Source text below:
In Michigan, local GOP leaders have sought to reshape election canvassing boards by appointing members who expressed sympathy for former president Donald Trump's false claims that the 2020 vote was rigged.
Trump allies work to place supporters in key election posts across the country
Across nation, officials being replaced with those who back Trump's lies.
By Amy Gardner,
Tom Hamburger and
Josh Dawsey
In two Pennsylvania communities, candidates who embraced election fraud allegations won races this month to become local voting judges and inspectors.
And in Colorado, 2020 doubters are urging their followers on conservative social media platforms to apply for jobs in election offices.
A year after local and state election officials came under immense pressure from Trump to subvert the results of the 2020 White House race, he and his supporters are pushing an ambitious plan to place Trump loyalists in key positions across the administration of U.S. elections.
The effort goes far beyond the former president's public broadsides against well-known Republican state officials who certified President Biden's victory, such as Georgia Secretary of State Brad Raffensperger and Arizona Gov. Doug Ducey. Citing the need to make elections more secure, Trump allies are also seeking to replace officials across the nation, including volunteer poll watchers, paid precinct judges, elected county clerks and state attorneys general, according to state and local officials, as well as rally speeches, social media posts and campaign appearances by those seeking the positions.
If they succeed, Trump and his allies could pull down some of the guardrails that prevented him from overturning Biden's win by creating openings to challenge the results next time, election officials and watchdog groups say.
"The attacks right now are no longer about 2020," said Colorado Secretary of State Jena Griswold (D). "They're about 2022 and 2024. It's about chipping away at confidence and chipping away at the reality of safe and secure elections. And the next time there's a close election, it will be easier to achieve their goals. That's what this is all about."
A spokesman for Trump did not respond to a request for comment.
Supporters of the former president who are seeking offices that would give them oversight of elections say they just want to make the system secure.
Voters have a right "to scrutinize the election process," Kristina Karamo, a candidate for Michigan secretary of state, told several hundred demonstrators gathered on the lawn of the state Capitol in Lansing last month in support of a "forensic" audit of the 2020 results.
Karamo — who shot to prominence after making unsubstantiated allegations that she witnessed fraudulent voting as a poll challenger in Detroit — said one of her top priorities as the state's top election administrator would be to "make sure every citizen across the state of Michigan's voice is heard. That way illegal ballots do not nullify legal votes."
Few states have seen more fervor for replacing election officials than Michigan, where the push extends from candidates for statewide office down to the most local level of election administration — county boards of canvassers, whose members served as bulwarks against Trump's efforts in 2020.
End of Source text.
Source information below:
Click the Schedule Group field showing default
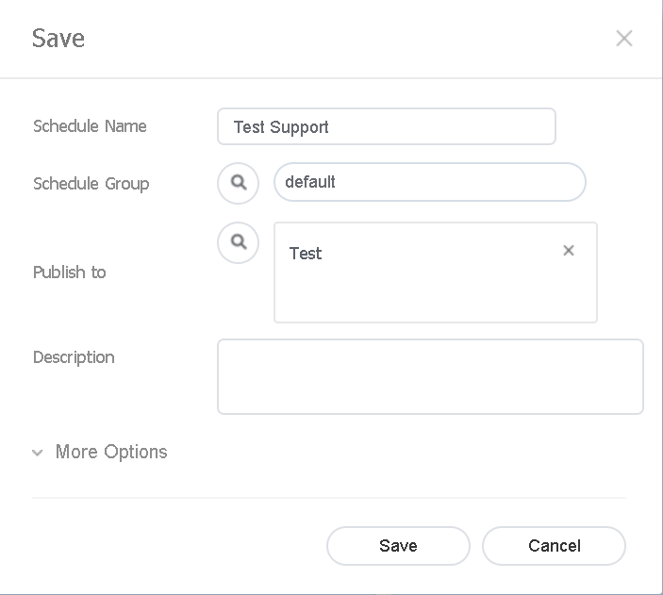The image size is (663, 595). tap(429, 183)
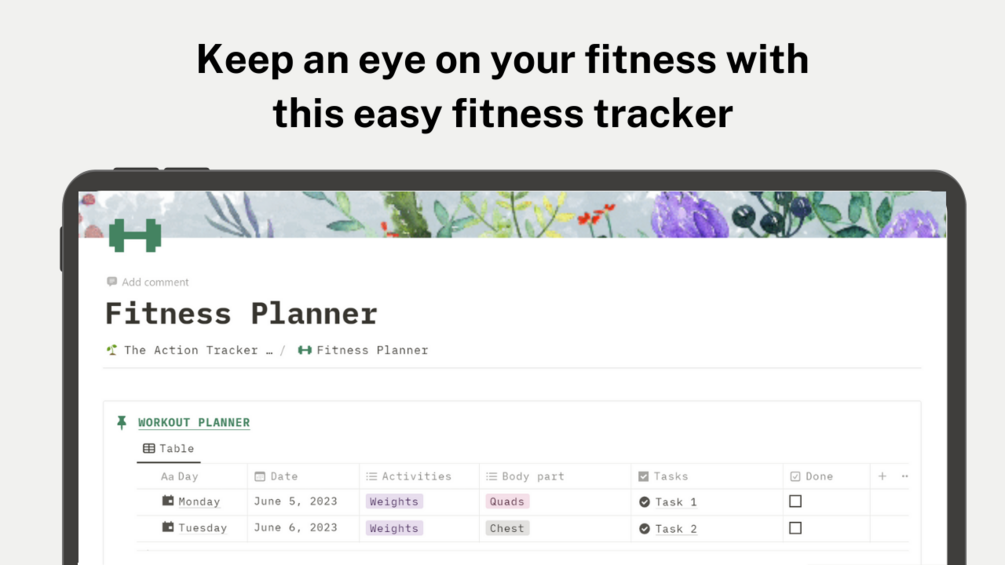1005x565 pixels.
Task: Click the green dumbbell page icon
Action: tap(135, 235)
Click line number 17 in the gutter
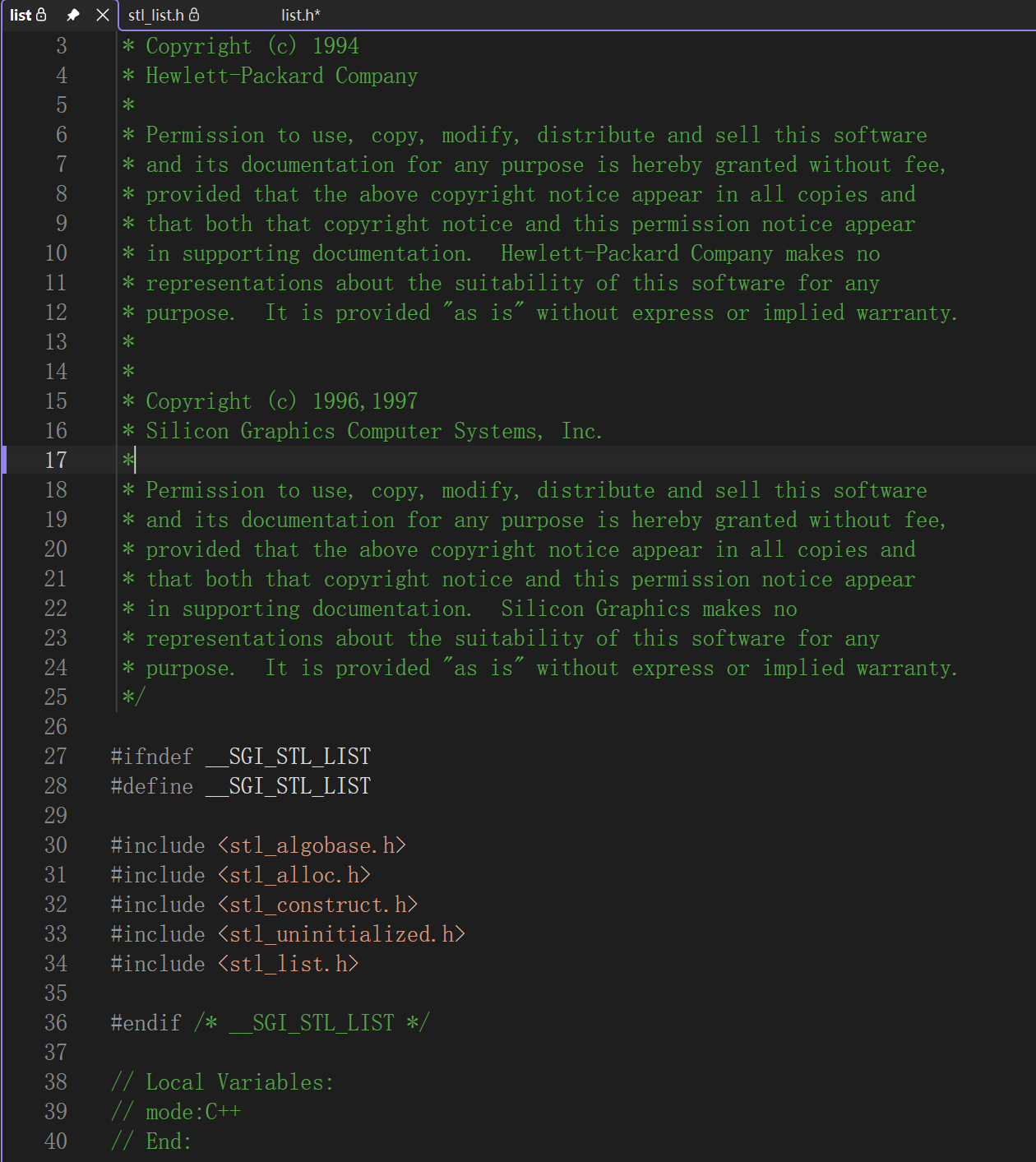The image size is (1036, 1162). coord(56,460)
End of Source information.
__Required actions__:
1 > In the article on Trump allies and election posts, rewrite the paragraph beginning "The effort goes far beyond" as a short bulleted list that keeps its main facts.
2 > Write the next paragraph of the article on Trump allies and election posts, picking up after its final sentence about Michigan's county boards of canvassers.
The material above is separate from the article on Trump allies and election posts.

__Per-task outputs__:
1 >
- The effort reaches well past Trump's public attacks on well-known Republican state officials who certified President Biden's victory, such as Georgia Secretary of State Brad Raffensperger and Arizona Gov. Doug Ducey.
- Citing a need for more secure elections, Trump allies are also trying to replace officials nationwide: volunteer poll watchers, paid precinct judges, elected county clerks and state attorneys general.
- This account comes from state and local officials and from rally speeches, social media posts and campaign appearances by those seeking the positions.

2 >
One leader of the effort to challenge the 2020 vote in the state, West Michigan lawyer Matthew DePerno, is seeking the GOP nomination for attorney general. DePerno, who waged a failed legal battle over an election-night vote-counting error in Antrim County, has built his campaign around a vow to expose fraud.
"The elites in this state, the elected officials they don't want you — the voter, the common man, the taxpayer — they don't want you to see the voting data," DePerno told the cheering crowd at the Lansing rally, adding: "The Democrats and the establishment don't understand the power of the grass roots movement in Michigan."
Neither DePerno nor Karamo responded to requests for comment.
Trump has endorsed both candidates, part of a wave of Republican contenders across the country who have embraced the former president's false assertions about the 2020 election — including 10 running for secretary of state and eight running for attorney general, according to a tally by The Washington Post.
Matthew DePerno, who is seeking the GOP nomination for Michigan attorney general, addresses Trump supporters in Lansing on Oct. 12. (Salwan Georges/The Washington Post)
Earlier this year, the GOP-led Michigan Senate Oversight Committee issued a report that found no evidence of widespread or systematic fraud in Michigan's 2020 election.
But the 2020 vote is such an animating force among Republican activists in Michigan that there is now intense focus in some large counties on the four-member canvassing boards charged with verifying the vote, certifying the results and transmitting the numbers to a state board for final certification.
These boards are typically made up of an even number of Republicans and Democrats, who in the past approached certification as a ministerial duty determined by the outcome of the popular vote.
But last fall, multiple Republican canvassers came under fire from pro-Trump forces for voting to certify the results. William Hartmann and Monica Palmer, the two Republican board members in Wayne County, home of Detroit, received calls directly from Trump, they later said in interviews.
Both initially voted not to certify, then reversed themselves after receiving promises that the vote would be audited. They then tried unsuccessfully to rescind their votes.
This year, Palmer was replaced with Robert Boyd, a Republican who said in an interview that he probably would not have voted to certify the 2020 results.
"No deals are to be made with an election," Boyd said, referring to Hartmann's and Palmer's decision to certify in exchange for the pledge of an audit. "I wanted to make sure that it wouldn't happen that way again."
Boyd said he sought the post because "I am really interested in the integrity of elections, and I am a Christian, so I want to make sure that we do the best job we can and be as transparent as we can . . . so elections can be trusted."
Hartmann said he regretted losing Palmer's experience and expressed wariness about some of those being nominated to canvassing boards around the state.
"I am concerned about this," Hartmann said in an interview in late October, before he was hospitalized this month with covid-19. "When you are on that board, you are sort of a nonpartisan. It doesn't matter which party you are in, it matters how the numbers shake out. I am concerned that they are appointing people with strong views. We need to make decisions off the law. Not on gut emotion."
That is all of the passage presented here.